Below are some entries. Copy each line in them that holds "agent".

Collected data entries

^^^^

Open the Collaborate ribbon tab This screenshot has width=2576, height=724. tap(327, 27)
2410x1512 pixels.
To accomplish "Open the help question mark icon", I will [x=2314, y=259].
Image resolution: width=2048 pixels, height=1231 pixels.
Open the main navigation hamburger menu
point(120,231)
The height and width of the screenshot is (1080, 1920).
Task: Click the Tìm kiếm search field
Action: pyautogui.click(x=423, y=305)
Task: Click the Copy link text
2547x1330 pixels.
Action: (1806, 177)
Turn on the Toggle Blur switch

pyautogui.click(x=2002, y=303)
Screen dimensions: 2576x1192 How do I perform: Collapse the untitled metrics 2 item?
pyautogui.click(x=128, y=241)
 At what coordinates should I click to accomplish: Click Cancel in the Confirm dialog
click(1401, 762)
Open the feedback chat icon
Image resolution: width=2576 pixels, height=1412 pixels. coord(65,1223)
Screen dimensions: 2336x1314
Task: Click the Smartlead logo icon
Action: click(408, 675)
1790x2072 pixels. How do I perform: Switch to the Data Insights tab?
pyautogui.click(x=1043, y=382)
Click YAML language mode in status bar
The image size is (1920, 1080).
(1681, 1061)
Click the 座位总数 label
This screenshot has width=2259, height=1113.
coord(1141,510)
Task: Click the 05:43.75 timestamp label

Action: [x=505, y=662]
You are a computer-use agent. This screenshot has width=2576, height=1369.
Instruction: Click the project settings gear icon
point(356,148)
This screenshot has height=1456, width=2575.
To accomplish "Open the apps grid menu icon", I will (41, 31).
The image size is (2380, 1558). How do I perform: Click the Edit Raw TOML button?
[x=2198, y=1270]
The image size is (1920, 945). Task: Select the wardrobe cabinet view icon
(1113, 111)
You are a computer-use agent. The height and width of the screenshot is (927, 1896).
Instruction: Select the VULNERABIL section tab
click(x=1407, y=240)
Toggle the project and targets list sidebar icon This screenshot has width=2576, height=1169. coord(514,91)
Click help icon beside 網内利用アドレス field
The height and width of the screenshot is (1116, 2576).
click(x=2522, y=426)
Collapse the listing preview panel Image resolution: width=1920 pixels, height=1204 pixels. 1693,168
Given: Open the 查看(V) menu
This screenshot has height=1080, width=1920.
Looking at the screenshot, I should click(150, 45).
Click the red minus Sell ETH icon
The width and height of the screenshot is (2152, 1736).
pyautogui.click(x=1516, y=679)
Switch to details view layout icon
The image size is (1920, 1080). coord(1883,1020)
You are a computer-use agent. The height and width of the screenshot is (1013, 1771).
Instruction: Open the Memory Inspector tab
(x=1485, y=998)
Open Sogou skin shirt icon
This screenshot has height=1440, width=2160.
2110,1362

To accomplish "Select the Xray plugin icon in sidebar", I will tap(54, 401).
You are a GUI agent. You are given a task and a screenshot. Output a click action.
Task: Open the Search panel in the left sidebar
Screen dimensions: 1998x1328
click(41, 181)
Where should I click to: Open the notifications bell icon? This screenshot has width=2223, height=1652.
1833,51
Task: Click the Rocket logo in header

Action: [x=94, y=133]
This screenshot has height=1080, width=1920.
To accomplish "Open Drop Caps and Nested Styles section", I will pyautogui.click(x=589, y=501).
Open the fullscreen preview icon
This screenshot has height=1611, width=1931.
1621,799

^^^^

Exercise answer —
You are a computer-use agent. This screenshot has width=2576, height=1369.
You are a computer-use agent. The height and width of the screenshot is (927, 1896).
You are a computer-use agent. The height and width of the screenshot is (1013, 1771).
You are a GUI agent. You are given a task and a screenshot. Output a click action.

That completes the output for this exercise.